Submitted to: The Plant Cell
Publication Type: Peer reviewed journal
Publication Acceptance Date: 11/17/2009
Publication Date: 11/17/2009
Publication URL: www.plantcell.org/cgi/reprint/21/11/3535
Citation: Leivar, P., Teppermann, J.M., Monte, E., Calderon, R.H., Liu, T.L., Quail, P.H. 2009. Definition of Early Transcriptional Circuitry Involved in Light-Induced Reversal of PIF-Imposed Repression of Photomorphogenesis in Young Arabidopsis Seedlings. The Plant Cell. 21:3535-3553. Interpretive Summary: This work uses genome-wide gene-expression profiling of an Arabidopsis quadruple mutant, lacking four phytochrome-interacting transcription factors, called PIFs, to identify the PIF-target genes that are regulated by light signals via the phytochrome photosensory system. The results identify a small subset of genes are likely directly regulated by PIF proteins, which are in turn regulated by photoactivated phytochrome photoreceptor molecules that induce their degradation.
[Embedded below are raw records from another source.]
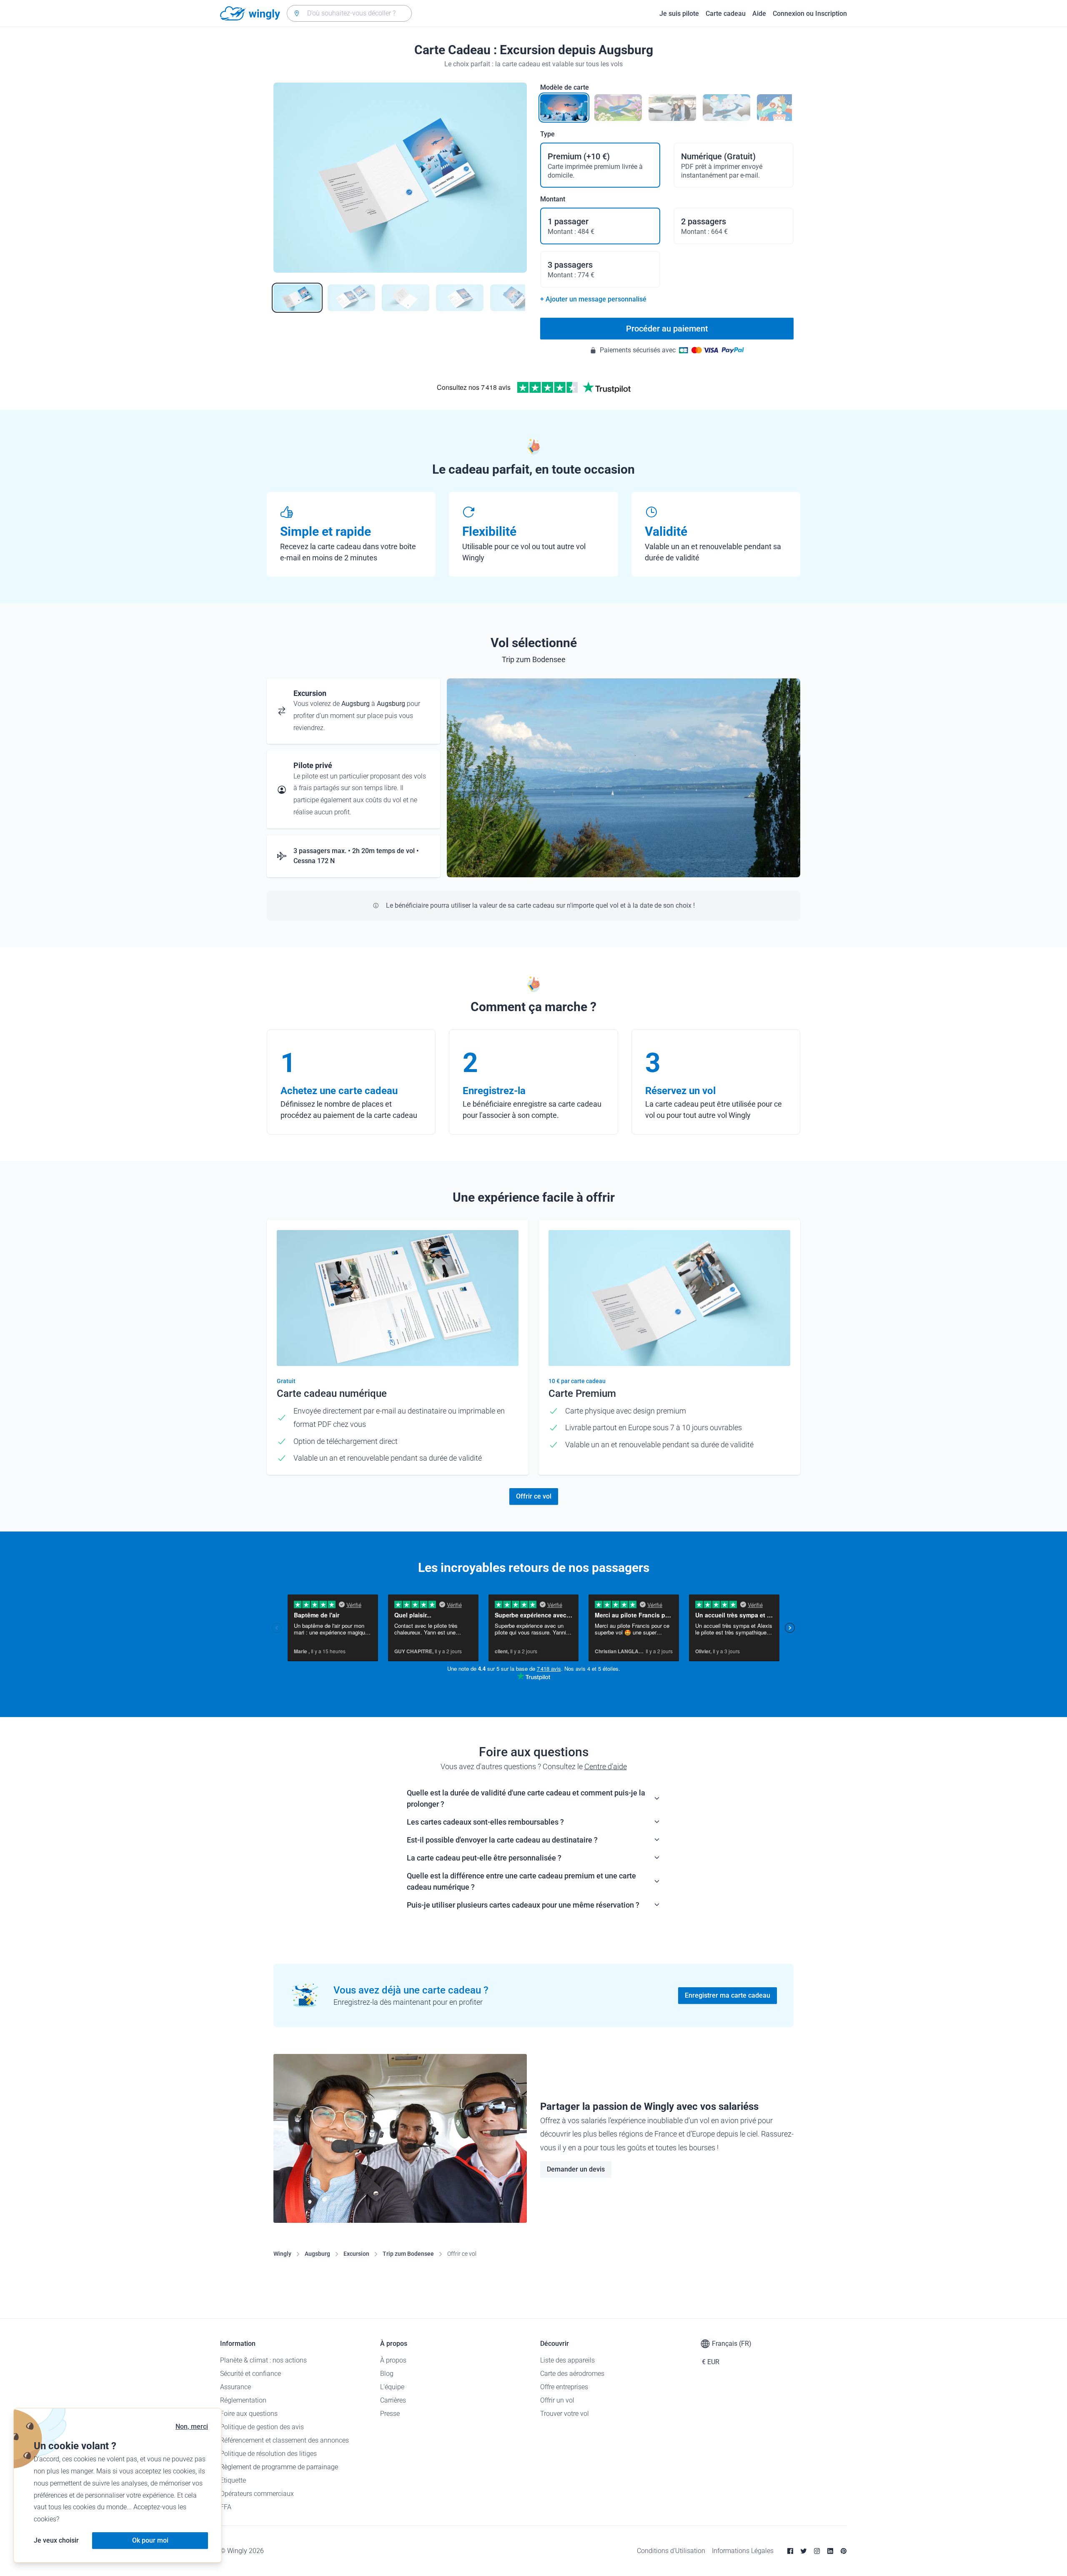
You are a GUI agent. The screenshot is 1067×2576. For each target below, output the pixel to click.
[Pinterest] (843, 2551)
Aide (759, 14)
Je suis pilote (679, 14)
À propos (393, 2360)
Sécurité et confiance (250, 2374)
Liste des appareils (567, 2360)
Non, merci (191, 2426)
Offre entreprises (564, 2387)
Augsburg (317, 2253)
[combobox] (349, 13)
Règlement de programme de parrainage (279, 2467)
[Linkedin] (830, 2551)
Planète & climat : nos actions (263, 2360)
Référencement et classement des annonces (284, 2440)
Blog (386, 2374)
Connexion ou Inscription (810, 14)
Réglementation (243, 2400)
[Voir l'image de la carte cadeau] (297, 297)
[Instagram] (817, 2551)
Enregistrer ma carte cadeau (727, 1995)
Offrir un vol (557, 2400)
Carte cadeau (726, 14)
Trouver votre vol (564, 2414)
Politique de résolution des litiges (268, 2454)
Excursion (356, 2253)
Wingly (282, 2253)
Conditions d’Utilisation (671, 2551)
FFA (225, 2507)
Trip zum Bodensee (408, 2253)
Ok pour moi (150, 2540)
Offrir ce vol (533, 1496)
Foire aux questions (249, 2414)
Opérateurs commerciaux (257, 2494)
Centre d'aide (605, 1766)
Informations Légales (743, 2551)
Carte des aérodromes (572, 2374)
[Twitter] (803, 2551)
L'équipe (392, 2387)
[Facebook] (790, 2551)
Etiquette (233, 2480)
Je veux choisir (56, 2540)
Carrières (393, 2400)
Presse (390, 2414)
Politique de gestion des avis (262, 2427)
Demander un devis (576, 2169)
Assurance (235, 2387)
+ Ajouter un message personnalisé (593, 299)
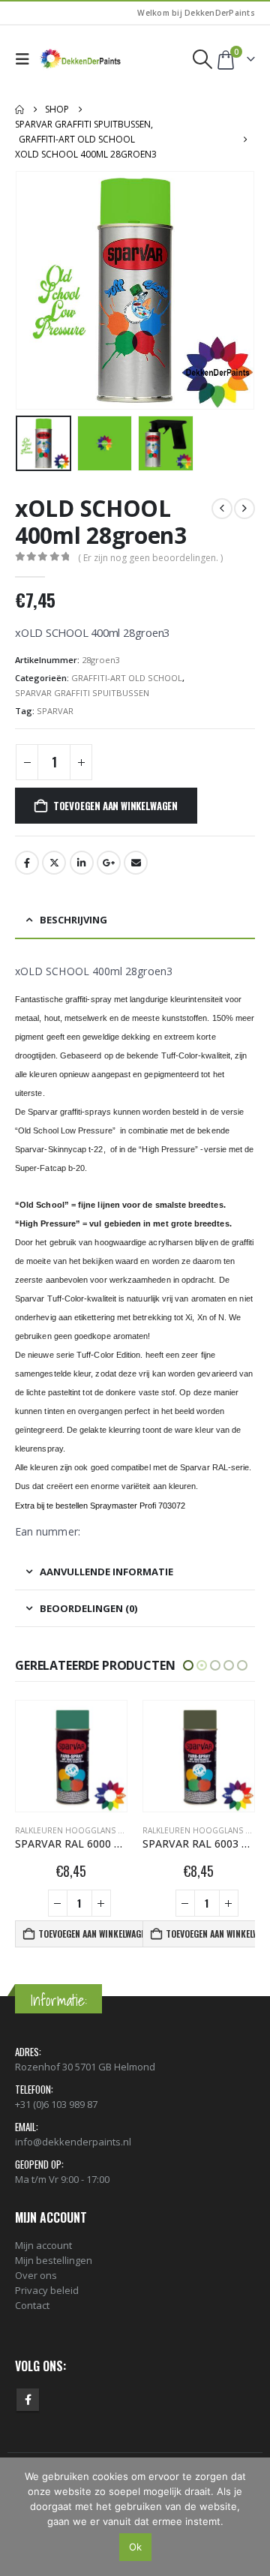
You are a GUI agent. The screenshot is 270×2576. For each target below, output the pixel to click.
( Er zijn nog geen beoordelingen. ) (150, 557)
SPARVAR (55, 710)
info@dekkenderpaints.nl (73, 2141)
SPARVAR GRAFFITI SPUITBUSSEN (82, 692)
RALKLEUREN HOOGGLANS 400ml (78, 1830)
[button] (26, 59)
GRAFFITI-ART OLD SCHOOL (126, 677)
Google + (109, 863)
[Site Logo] (81, 59)
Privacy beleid (47, 2290)
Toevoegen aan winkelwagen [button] (90, 1933)
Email (136, 863)
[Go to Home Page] (19, 109)
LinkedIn (82, 863)
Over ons (36, 2275)
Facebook (27, 863)
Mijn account (43, 2245)
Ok (135, 2547)
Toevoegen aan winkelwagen (115, 805)
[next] (244, 508)
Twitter (54, 863)
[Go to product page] (71, 1756)
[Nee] (251, 2516)
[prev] (222, 508)
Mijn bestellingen (53, 2260)
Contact (32, 2305)
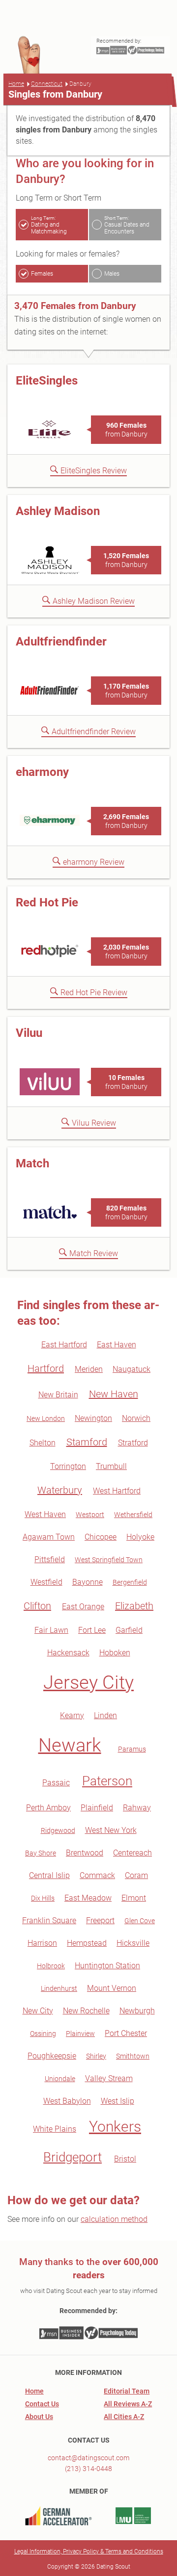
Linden (105, 1715)
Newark (69, 1745)
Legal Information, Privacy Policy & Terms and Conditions (88, 2551)
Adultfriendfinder (61, 641)
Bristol (125, 2159)
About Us (39, 2417)
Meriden (89, 1369)
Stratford (133, 1442)
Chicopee (101, 1537)
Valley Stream (109, 2078)
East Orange (83, 1606)
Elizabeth (134, 1606)
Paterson (107, 1781)
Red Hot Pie (47, 902)
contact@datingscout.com (88, 2458)
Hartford (46, 1368)
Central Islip (49, 1875)
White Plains (54, 2129)
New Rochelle (86, 2010)
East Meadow (88, 1898)
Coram (136, 1875)
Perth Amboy (48, 1807)
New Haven (113, 1394)
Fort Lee (92, 1630)
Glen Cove (139, 1921)
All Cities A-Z (124, 2417)
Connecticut (46, 83)
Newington (93, 1418)
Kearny (72, 1715)
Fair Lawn (51, 1630)
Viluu (29, 1033)
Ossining (43, 2033)
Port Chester (126, 2033)
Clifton (37, 1606)
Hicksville (133, 1943)
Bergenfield (130, 1582)
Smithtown (132, 2056)
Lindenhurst (59, 1988)
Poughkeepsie (52, 2056)
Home (16, 83)
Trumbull (111, 1466)
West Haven (45, 1514)
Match (32, 1163)
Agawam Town (49, 1537)
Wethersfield (133, 1515)
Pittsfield (49, 1559)
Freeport (100, 1920)
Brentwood (84, 1852)
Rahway (137, 1807)
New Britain (58, 1394)
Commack (97, 1875)
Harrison (42, 1943)
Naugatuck (131, 1369)
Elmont (133, 1898)
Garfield (129, 1630)
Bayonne (87, 1582)
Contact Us (42, 2404)
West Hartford (117, 1490)
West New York (111, 1830)
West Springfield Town (109, 1560)
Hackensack (68, 1652)
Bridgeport (72, 2157)
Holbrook (51, 1966)
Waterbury (59, 1490)
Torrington (68, 1466)
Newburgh (137, 2010)
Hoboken (114, 1652)
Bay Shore (40, 1853)
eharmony (42, 772)
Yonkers (115, 2126)
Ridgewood (58, 1830)
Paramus (132, 1749)
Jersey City (88, 1682)
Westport (90, 1515)
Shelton (43, 1442)
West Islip (117, 2101)
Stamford (86, 1442)
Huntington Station (107, 1965)
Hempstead (87, 1943)
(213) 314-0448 (88, 2469)
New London (46, 1418)
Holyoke (140, 1537)
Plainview (80, 2033)
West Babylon (67, 2101)
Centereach (132, 1852)
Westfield (46, 1582)
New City (38, 2010)
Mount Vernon (111, 1988)
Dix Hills (43, 1898)
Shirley (96, 2056)
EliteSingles (47, 380)
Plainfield (97, 1807)
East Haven (116, 1344)
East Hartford (64, 1344)
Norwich (136, 1418)
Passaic (56, 1782)
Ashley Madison (58, 511)
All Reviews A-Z (128, 2404)
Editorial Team (126, 2391)
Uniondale (60, 2079)
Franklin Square (49, 1920)
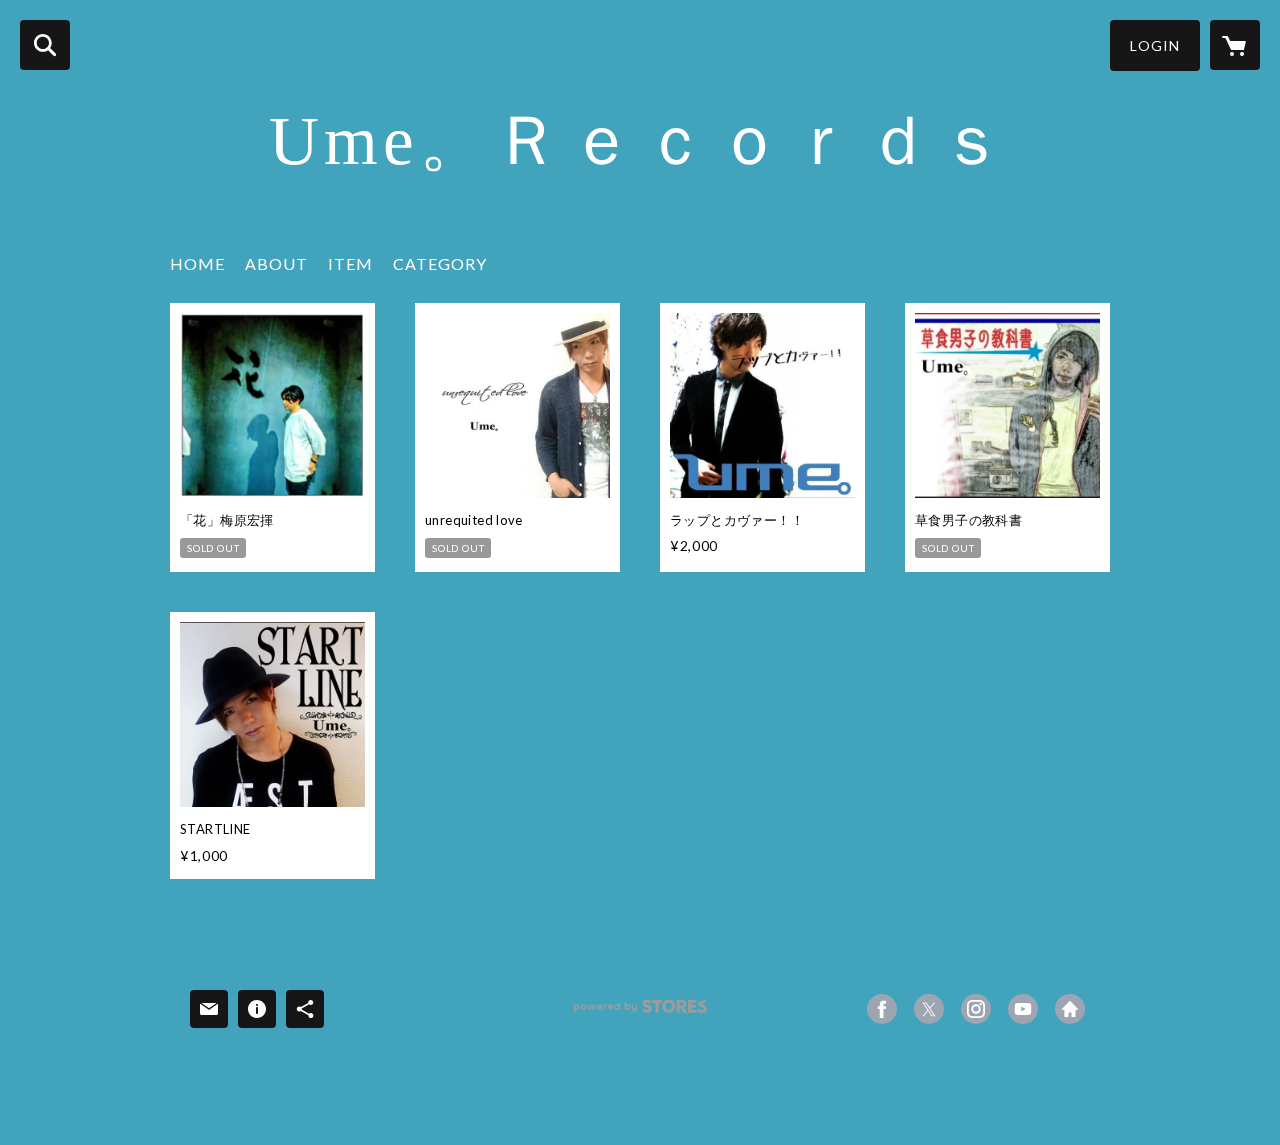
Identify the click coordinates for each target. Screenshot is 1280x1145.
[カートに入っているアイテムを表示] (1235, 45)
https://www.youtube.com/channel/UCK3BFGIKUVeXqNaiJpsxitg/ (1023, 1009)
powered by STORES (640, 1013)
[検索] (45, 45)
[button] (1155, 45)
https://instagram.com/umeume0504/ (976, 1009)
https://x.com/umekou (929, 1009)
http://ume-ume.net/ (1070, 1009)
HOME (197, 263)
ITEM (350, 263)
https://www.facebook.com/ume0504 (882, 1009)
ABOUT (276, 263)
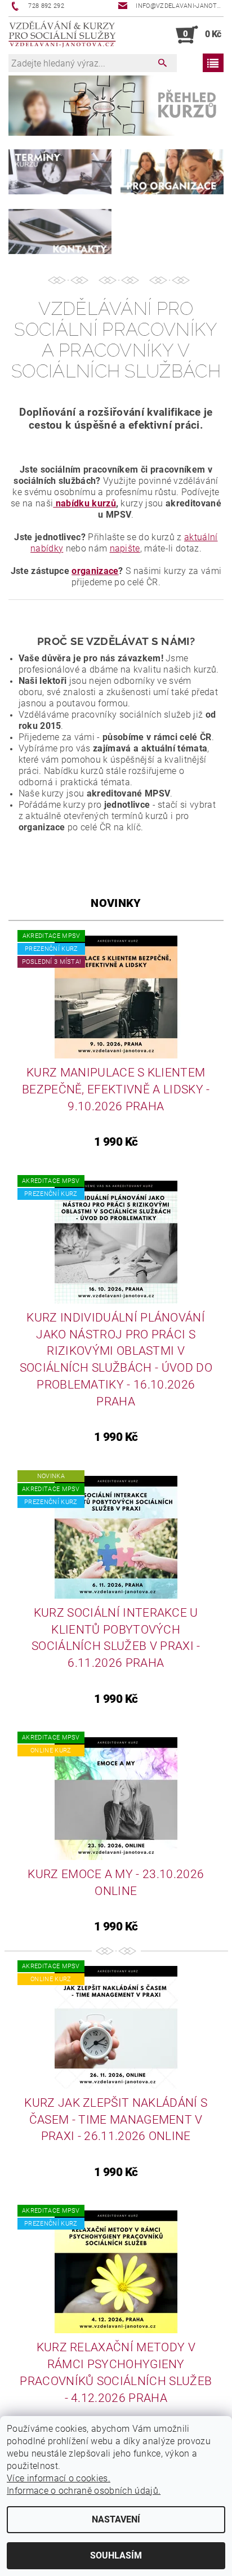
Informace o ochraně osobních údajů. (83, 2490)
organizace (95, 571)
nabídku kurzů (84, 503)
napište (125, 548)
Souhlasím (116, 2555)
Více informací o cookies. (58, 2478)
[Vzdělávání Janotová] (62, 35)
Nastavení (116, 2519)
Technical Abstract: Light signals perceived by the phytochromes induce the transition from skotomorphogenic to photomorphogenic development (deetiolation) in dark-germinated seedlings. Evidence that a quadruple mutant (pifq) lacking four phytochrome-interacting bHLH transcription factors (PIF1, 3, 4, and 5) is constitutively photomorphogenic in darkness establishes that these factors sustain the skotomorphogenic state. Moreover, photoactivated phytochromes bind to and induce rapid degradation of the PIFs, indicating that the photoreceptor reverses their constitutive activity upon light exposure, initiating photomorphogenesis. Here, to define the modes of transcriptional regulation and cellular development imposed by the PIFs, we performed expression profile and cytological analyses of pifq mutant and wild-type seedlings. Dark-grown mutant seedlings display cellular development that extensively phenocopies wild-type seedlings grown in light. Similarly, 80% of the gene expression changes elicited by the absence of the PIFs in dark-grown pifq seedlings are normally induced by prolonged light in wild-type seedlings. By comparing rapidly light-responsive genes in wild-type seedlings with those responding in darkness in the pifq mutant, we identified a subset, enriched in transcription factor–encoding genes, that are potential primary targets of PIF transcriptional regulation. Collectively, these data suggest that the transcriptional response elicited by light-induced PIF proteolysis is a major component of the mechanism by which the phytochromes pleiotropically regulate deetiolation and that at least some of the rapidly light-responsive genes may comprise a transcriptional network directly regulated by the PIF proteins.